EDIT [0]: Yes, I know that that prescription meth literally exists under the name Desoxyn, that is not what I mean. See https://news.ycombinator.com/item?id=5321949 and https://news.ycombinator.com/item?id=5321935 .

3 comments

A few years ago, my doctor encouraged me to stop taking Adderall based on the conventional wisdom that it was likely to cause heart disease. I'll always remember what he said, I only prescribe Adderall for depression in my terminal cancer patients, because I'm not worried as much about their long-term heart health

OK, Doc. Let's not refill that prescription, then.

This conventional wisdom has recently been challenged, but I think there is no great consensus on this issue yet.
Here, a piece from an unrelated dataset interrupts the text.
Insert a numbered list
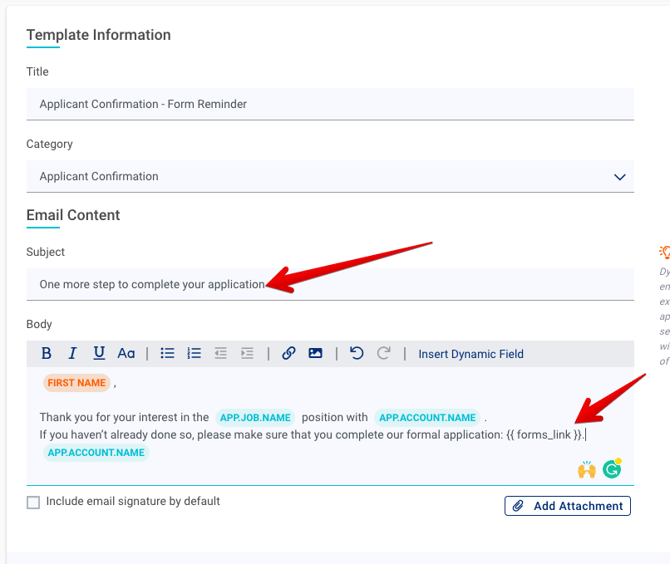 [x=194, y=353]
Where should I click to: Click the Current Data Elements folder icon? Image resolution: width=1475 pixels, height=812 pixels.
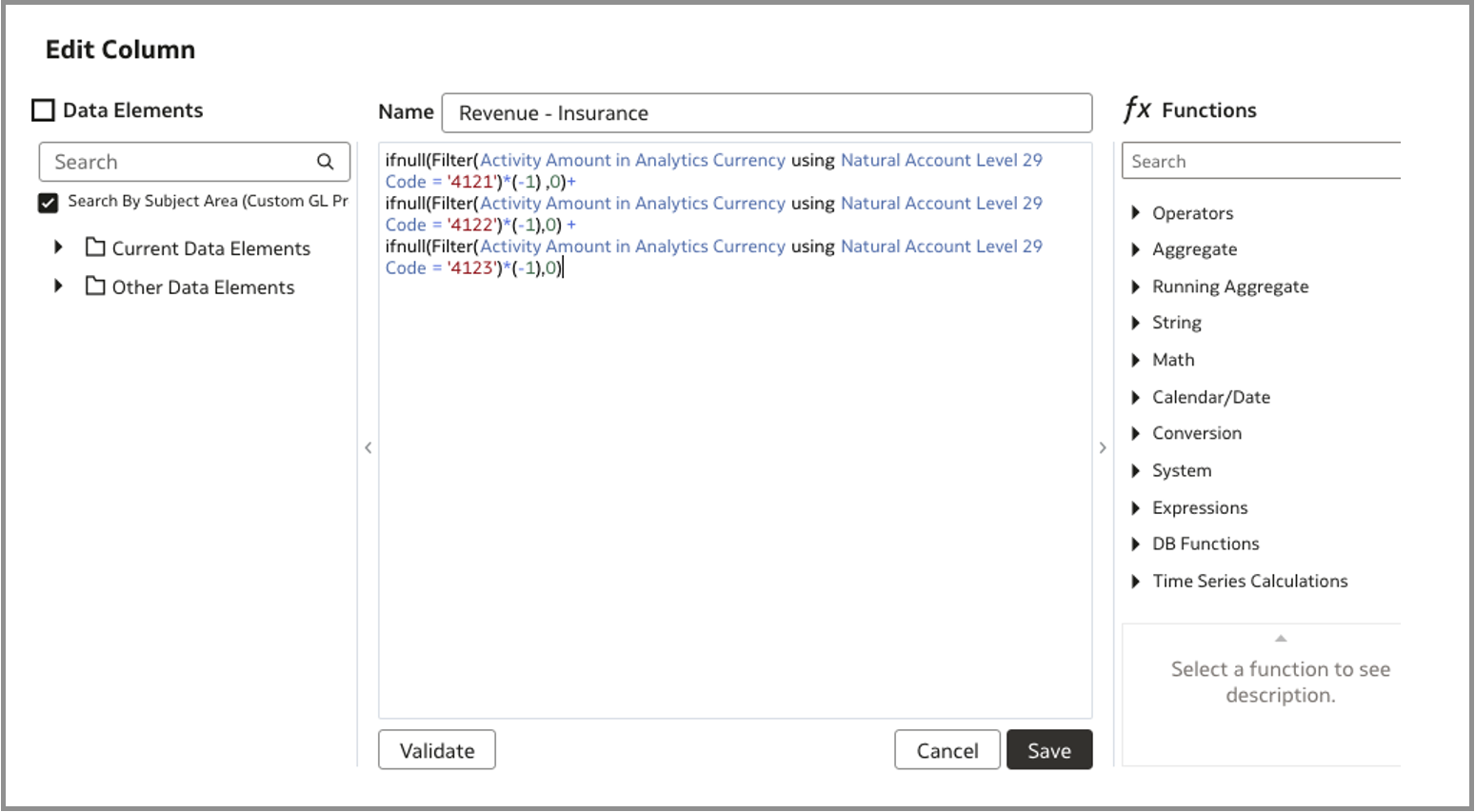coord(95,248)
http://www.dailyrx.com/adhd-medicines-were-not-linked-seriou...

Oh, the possible negatives I had in mind were brain-related: "diminishing returns" due to tolerance or other factors after long-term use, and adverse side-effects of the drug flooding your brain with seratonin and dopamine over long periods of time (obviously similar to that observed in long-term methamphetamine use).
I see. I wasn't a long-term user and was always extremely conservative with my dosage, so I didn't encounter any of those brain-related issues.

Even with the fact that they are in the same family of drugs, comparisons to long-term meth abusers doesn't seem quite right.

Every person is different, and meth is definitely abused in higher proportions more than prescription adderall — I am not contesting that, or attempting to compare adderall users to meth users.

I am trying to highlight the similarities between the drugs themselves.

Prescription "meth" is just that: meth. Methamphetamine is legal in the US and available under prescription (brand name: Desoxyn). It's scheduled just the same as Adderall -- not that scheduling means much; most of it's science-free political posturing.

Adderall/Vyvanse are amphetamines but not methamphetamine.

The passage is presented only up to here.